- [PROBLEM DETAILS]
Return all of the records below unchanged, line for line.

- [DATA SECTION]
# # # # #

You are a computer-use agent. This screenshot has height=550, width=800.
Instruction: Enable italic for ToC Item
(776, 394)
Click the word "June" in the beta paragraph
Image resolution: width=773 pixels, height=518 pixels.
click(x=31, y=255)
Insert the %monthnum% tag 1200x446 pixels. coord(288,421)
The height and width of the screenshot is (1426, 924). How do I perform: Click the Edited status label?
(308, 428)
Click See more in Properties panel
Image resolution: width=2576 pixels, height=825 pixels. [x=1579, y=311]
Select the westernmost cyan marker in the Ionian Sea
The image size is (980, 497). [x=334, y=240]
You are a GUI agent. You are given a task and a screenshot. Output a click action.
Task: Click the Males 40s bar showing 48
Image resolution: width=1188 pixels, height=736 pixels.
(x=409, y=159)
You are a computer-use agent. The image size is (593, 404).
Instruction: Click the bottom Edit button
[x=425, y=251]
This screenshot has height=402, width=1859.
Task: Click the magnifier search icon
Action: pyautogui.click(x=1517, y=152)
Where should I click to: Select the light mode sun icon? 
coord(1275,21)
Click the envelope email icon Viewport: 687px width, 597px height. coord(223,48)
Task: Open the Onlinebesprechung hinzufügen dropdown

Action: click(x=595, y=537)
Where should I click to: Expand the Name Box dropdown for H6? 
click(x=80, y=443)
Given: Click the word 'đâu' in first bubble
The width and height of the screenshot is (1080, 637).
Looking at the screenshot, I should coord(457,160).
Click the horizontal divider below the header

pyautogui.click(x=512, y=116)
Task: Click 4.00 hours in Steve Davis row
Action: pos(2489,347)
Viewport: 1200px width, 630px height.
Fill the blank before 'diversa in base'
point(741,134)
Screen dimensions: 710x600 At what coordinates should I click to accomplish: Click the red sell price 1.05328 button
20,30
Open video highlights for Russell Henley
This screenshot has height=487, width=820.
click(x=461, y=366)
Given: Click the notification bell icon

# # # # #

- [WRITTEN ANSWER]
You are a computer-use agent. This screenshot has height=550, width=800.
Instruction: Enable italic for ToC Item
(776, 394)
Click the word "June" in the beta paragraph
Image resolution: width=773 pixels, height=518 pixels.
click(x=31, y=255)
Insert the %monthnum% tag 1200x446 pixels. coord(288,421)
The height and width of the screenshot is (1426, 924). How do I perform: Click the Edited status label?
(308, 428)
Click See more in Properties panel
Image resolution: width=2576 pixels, height=825 pixels. [x=1579, y=311]
Select the westernmost cyan marker in the Ionian Sea
The image size is (980, 497). [x=334, y=240]
You are a GUI agent. You are given a task and a screenshot. Output a click action.
Task: Click the Males 40s bar showing 48
Image resolution: width=1188 pixels, height=736 pixels.
(x=409, y=159)
You are a computer-use agent. The image size is (593, 404).
Instruction: Click the bottom Edit button
[x=425, y=251]
This screenshot has height=402, width=1859.
Task: Click the magnifier search icon
Action: pyautogui.click(x=1517, y=152)
Where should I click to: Select the light mode sun icon? 
coord(1275,21)
Click the envelope email icon Viewport: 687px width, 597px height. coord(223,48)
Task: Open the Onlinebesprechung hinzufügen dropdown

Action: click(x=595, y=537)
Where should I click to: Expand the Name Box dropdown for H6? 
click(x=80, y=443)
Given: Click the word 'đâu' in first bubble
The width and height of the screenshot is (1080, 637).
Looking at the screenshot, I should coord(457,160).
Click the horizontal divider below the header

pyautogui.click(x=512, y=116)
Task: Click 4.00 hours in Steve Davis row
Action: pos(2489,347)
Viewport: 1200px width, 630px height.
Fill the blank before 'diversa in base'
point(741,134)
Screen dimensions: 710x600 At what coordinates should I click to accomplish: Click the red sell price 1.05328 button
20,30
Open video highlights for Russell Henley
This screenshot has height=487, width=820.
click(x=461, y=366)
Given: Click the notification bell icon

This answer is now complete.